Platform Docs / Data & Evidence
Data & Evidence Model
The epistemic foundation of Entrestate — how raw market signals become institutional-grade truths through the 5-Layer Evidence Stack, strict exclusion policies, and deterministic data governance. In our framework, a number is never just a "fact" — it is a "belief under pressure."
Core Philosophy: Sensors, Not Judges
External platforms (Property Finder, DLD, RERA) are regarded as sensors that detect market movement, but the Entrestate Adjudication Engine is the final judge. We do not simply aggregate data — we adjudicate it. We move beyond showing raw facts to exposing confidence levels.
Intent Collapse Risk
Treating a high-risk speculative play as a safe yield opportunity because underlying data wasn't weighted for reliability.
Signal Distortion Risk
Allowing noise — distressed sales, internal transfers, duplicates — to skew ROI calculations and market averages.
Accountability Risk
Being unable to defend a multi-million AED decision because the source of "truth" is untraceable or unverified.
The 5-Layer Evidence Stack
Data integrity increases as the layer number decreases. The Decision Tunnel only utilizes L1-L3 data for final recommendations. L4/L5 data is never presented as truth — it awaits adjudication.
Canonical (Audited Static Truths)
Highest reliabilityThe single source of truth. Includes normalized developer identities (481 canonical developers), verified AED prices, confirmed handover dates, and geospatial coordinates. Static Truth Finalization requires five fields: Location, Developer, Prices (From/To), Dates (Launch/Handover), and Status.
Examples: Emaar Properties (normalized), AED 3,510,000 (PF verified), 25.1234/55.5678 (confirmed coordinates)

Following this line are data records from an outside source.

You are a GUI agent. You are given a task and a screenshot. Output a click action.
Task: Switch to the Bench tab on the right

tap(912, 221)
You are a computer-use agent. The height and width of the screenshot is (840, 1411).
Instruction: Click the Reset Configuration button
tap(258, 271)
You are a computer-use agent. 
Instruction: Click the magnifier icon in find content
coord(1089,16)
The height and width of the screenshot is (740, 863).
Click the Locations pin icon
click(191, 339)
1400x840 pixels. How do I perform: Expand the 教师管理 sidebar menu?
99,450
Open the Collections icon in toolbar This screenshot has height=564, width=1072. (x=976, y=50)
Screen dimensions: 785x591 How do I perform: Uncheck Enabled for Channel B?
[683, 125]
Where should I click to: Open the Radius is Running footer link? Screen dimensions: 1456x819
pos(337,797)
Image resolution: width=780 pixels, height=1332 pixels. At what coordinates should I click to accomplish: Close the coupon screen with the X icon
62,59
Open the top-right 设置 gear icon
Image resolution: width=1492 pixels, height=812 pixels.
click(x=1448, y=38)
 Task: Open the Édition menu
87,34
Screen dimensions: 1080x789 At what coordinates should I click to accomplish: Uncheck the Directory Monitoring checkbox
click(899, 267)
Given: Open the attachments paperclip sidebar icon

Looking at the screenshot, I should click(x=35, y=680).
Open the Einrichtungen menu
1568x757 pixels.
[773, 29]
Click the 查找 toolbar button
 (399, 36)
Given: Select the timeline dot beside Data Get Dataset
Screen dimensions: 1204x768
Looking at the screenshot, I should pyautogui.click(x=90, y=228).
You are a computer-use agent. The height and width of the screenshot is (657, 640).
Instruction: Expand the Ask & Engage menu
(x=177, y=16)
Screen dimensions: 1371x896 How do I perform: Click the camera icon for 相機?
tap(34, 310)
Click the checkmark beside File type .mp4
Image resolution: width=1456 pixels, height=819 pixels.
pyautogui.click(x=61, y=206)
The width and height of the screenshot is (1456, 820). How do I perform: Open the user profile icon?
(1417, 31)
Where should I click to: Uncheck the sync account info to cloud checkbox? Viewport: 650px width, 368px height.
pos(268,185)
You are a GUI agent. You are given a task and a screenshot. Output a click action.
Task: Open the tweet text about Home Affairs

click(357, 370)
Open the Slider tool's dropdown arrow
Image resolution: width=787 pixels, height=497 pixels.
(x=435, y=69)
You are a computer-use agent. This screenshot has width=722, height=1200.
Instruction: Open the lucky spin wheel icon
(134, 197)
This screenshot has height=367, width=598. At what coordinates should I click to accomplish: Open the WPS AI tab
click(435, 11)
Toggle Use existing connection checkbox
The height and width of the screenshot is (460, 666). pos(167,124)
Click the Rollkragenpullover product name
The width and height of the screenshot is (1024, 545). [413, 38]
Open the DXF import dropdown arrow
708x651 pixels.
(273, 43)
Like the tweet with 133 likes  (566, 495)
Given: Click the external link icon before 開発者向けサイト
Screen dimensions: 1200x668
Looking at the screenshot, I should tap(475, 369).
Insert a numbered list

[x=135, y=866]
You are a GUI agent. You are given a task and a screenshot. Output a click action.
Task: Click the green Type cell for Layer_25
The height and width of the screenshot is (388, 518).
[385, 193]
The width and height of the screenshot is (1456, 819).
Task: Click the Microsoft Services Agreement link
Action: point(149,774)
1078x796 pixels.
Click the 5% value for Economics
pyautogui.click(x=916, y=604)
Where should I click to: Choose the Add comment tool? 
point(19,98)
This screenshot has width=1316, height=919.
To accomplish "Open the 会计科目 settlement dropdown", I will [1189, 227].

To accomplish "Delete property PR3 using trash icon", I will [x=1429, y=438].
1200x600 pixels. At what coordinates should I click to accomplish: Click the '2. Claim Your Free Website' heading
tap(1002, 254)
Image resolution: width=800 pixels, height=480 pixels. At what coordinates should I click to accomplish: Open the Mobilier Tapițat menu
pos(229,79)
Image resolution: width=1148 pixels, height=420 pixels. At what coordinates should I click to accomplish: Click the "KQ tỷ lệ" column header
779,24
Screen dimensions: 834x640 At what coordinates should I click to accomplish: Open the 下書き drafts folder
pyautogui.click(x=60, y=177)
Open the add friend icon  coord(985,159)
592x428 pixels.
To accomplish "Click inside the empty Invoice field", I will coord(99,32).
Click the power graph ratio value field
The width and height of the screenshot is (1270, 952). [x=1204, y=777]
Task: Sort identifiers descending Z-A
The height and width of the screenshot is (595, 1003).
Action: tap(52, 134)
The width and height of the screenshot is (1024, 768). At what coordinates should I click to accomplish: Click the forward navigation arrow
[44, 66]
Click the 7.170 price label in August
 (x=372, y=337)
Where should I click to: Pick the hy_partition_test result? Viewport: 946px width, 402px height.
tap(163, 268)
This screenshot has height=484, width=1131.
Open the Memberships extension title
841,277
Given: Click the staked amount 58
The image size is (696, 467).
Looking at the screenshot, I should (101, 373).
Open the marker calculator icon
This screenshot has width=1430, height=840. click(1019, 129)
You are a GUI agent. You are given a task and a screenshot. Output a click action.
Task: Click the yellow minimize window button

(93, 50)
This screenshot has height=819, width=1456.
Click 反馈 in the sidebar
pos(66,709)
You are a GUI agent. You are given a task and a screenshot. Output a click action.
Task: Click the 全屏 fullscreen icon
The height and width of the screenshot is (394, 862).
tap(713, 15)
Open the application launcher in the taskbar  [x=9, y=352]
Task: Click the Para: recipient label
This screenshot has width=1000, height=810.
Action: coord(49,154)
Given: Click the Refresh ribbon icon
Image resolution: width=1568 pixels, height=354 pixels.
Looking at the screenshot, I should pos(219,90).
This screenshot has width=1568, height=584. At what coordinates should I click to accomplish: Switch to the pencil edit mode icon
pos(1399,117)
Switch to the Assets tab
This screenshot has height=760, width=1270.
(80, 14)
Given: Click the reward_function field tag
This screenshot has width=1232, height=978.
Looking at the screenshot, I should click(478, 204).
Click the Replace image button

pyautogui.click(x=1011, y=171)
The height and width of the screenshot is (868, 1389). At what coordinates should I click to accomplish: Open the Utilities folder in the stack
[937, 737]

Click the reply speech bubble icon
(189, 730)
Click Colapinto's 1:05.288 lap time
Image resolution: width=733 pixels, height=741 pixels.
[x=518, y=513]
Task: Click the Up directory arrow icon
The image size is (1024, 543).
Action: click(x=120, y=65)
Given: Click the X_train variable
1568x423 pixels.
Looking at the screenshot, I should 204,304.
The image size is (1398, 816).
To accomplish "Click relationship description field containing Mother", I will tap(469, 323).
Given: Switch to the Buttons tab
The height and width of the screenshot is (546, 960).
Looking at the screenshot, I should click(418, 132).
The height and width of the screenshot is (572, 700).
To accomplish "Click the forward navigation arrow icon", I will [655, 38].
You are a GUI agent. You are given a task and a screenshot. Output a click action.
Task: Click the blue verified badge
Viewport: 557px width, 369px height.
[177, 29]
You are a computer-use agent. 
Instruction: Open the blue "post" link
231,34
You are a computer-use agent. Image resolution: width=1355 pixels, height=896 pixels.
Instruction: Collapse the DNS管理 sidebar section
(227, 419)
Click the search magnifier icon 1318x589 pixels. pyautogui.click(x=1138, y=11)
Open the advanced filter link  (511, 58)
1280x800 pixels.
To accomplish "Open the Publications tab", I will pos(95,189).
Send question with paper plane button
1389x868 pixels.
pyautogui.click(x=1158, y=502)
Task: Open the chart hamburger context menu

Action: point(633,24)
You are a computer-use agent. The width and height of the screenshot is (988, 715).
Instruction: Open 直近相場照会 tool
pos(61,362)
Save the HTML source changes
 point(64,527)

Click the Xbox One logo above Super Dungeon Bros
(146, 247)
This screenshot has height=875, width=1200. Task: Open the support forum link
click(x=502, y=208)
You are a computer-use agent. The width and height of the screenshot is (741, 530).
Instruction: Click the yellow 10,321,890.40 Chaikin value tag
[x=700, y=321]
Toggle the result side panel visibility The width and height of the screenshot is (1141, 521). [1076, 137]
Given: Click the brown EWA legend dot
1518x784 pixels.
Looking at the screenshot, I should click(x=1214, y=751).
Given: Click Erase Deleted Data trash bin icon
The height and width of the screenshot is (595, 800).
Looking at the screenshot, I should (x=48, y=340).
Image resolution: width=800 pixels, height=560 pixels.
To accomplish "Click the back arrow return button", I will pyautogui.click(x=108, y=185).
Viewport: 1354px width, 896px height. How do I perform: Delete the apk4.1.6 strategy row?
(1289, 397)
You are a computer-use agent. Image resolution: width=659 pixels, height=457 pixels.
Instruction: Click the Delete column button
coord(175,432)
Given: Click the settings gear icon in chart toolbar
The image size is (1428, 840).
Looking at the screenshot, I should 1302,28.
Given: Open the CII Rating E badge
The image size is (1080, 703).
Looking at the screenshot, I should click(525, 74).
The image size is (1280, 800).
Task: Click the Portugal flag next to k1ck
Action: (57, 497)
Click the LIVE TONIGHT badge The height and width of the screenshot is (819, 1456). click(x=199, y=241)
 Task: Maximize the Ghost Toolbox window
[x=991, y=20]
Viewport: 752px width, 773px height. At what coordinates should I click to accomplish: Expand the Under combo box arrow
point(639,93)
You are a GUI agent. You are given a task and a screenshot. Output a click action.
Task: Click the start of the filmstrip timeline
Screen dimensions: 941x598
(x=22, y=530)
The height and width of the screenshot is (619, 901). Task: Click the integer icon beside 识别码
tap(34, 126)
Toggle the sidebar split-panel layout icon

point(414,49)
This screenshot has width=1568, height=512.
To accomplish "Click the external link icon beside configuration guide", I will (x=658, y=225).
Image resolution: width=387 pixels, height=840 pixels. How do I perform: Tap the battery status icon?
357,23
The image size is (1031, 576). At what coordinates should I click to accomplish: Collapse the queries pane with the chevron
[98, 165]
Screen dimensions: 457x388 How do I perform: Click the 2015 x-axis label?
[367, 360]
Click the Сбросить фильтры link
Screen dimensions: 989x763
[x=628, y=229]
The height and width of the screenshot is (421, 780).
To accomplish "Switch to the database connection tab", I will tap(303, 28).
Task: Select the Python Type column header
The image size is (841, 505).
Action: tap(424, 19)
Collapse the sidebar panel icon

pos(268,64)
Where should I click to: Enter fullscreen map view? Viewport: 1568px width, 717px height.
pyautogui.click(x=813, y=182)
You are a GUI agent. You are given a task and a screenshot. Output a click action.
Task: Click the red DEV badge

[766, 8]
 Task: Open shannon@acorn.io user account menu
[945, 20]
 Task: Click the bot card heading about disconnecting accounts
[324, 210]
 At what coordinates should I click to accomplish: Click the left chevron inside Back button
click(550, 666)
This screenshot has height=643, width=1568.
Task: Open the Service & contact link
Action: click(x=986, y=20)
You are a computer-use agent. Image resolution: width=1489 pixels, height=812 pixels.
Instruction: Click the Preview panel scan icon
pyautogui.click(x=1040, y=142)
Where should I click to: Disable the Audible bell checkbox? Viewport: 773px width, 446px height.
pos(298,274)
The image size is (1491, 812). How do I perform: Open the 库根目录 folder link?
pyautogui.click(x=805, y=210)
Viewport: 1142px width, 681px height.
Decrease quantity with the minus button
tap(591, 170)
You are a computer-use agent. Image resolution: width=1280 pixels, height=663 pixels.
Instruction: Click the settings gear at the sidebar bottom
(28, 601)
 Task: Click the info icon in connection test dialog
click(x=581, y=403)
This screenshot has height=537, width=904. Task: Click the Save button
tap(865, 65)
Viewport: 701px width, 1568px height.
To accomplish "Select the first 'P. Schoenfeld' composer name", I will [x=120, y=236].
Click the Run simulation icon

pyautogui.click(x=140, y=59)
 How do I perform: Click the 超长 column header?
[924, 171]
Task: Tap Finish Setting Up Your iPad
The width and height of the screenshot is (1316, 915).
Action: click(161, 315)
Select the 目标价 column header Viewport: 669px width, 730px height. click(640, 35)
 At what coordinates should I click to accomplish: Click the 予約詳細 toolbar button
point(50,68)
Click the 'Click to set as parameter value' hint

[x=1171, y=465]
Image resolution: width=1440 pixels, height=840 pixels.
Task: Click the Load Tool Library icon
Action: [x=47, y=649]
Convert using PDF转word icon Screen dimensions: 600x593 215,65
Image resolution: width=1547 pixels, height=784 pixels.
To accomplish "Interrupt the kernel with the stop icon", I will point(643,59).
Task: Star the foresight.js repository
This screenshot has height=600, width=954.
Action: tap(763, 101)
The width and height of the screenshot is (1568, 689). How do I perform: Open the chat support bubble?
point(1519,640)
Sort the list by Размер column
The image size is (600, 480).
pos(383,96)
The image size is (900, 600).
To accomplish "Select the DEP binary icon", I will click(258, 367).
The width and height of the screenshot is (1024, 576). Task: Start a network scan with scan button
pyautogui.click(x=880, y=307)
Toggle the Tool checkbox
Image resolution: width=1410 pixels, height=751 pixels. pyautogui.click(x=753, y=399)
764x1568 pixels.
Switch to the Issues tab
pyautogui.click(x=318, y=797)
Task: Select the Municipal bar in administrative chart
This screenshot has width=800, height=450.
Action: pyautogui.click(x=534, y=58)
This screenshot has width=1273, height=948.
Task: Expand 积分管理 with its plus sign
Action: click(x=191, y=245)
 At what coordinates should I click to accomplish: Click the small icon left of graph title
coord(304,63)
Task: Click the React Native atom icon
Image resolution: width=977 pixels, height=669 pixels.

Derived (Calculated Truths)
High reliabilityMetrics mathematically calculated from L1 data. Investment Scores (0-100), Stress Grades (A-F), and verified rental yield percentages. Powers the objective 65% Market Score component used in the Decision Tunnel's Judgment stage.
Examples: Investment Score: 85, Stress Grade: B+, Verified Yield: 12.3%
Dynamic (Living States)
Medium reliabilityReal-time signals reflecting the current market state. Projects are treated as states moving through a lifecycle: Market Context, Developer Execution, Financial Logic, Delivery Risk, Exit Reality. Adjusts Data Confidence based on market events.
Examples: BUY/HOLD timing signals, price momentum indicators, inventory level changes
External (Market Sensors)
Low-Medium reliabilityRaw sensor data from external sources. In our framework, external sources are treated as sensors, not judges. Data remains in 'external belief' status until verified through the 10-Phase Pipeline to reach L1 Canonical status.
Examples: DLD transaction history, RERA registration data, Property Finder listings, Bayut feeds
Raw (Unprocessed Extraction)
Lowest reliabilityUnprocessed information from initial ingestion. Contains regex artifacts, location fragments, and raw HTML/JSON noise. The entry point for Static Truth Recovery. Never used for direct decisioning — exposing L5 data to decision-makers introduces unacceptable risk.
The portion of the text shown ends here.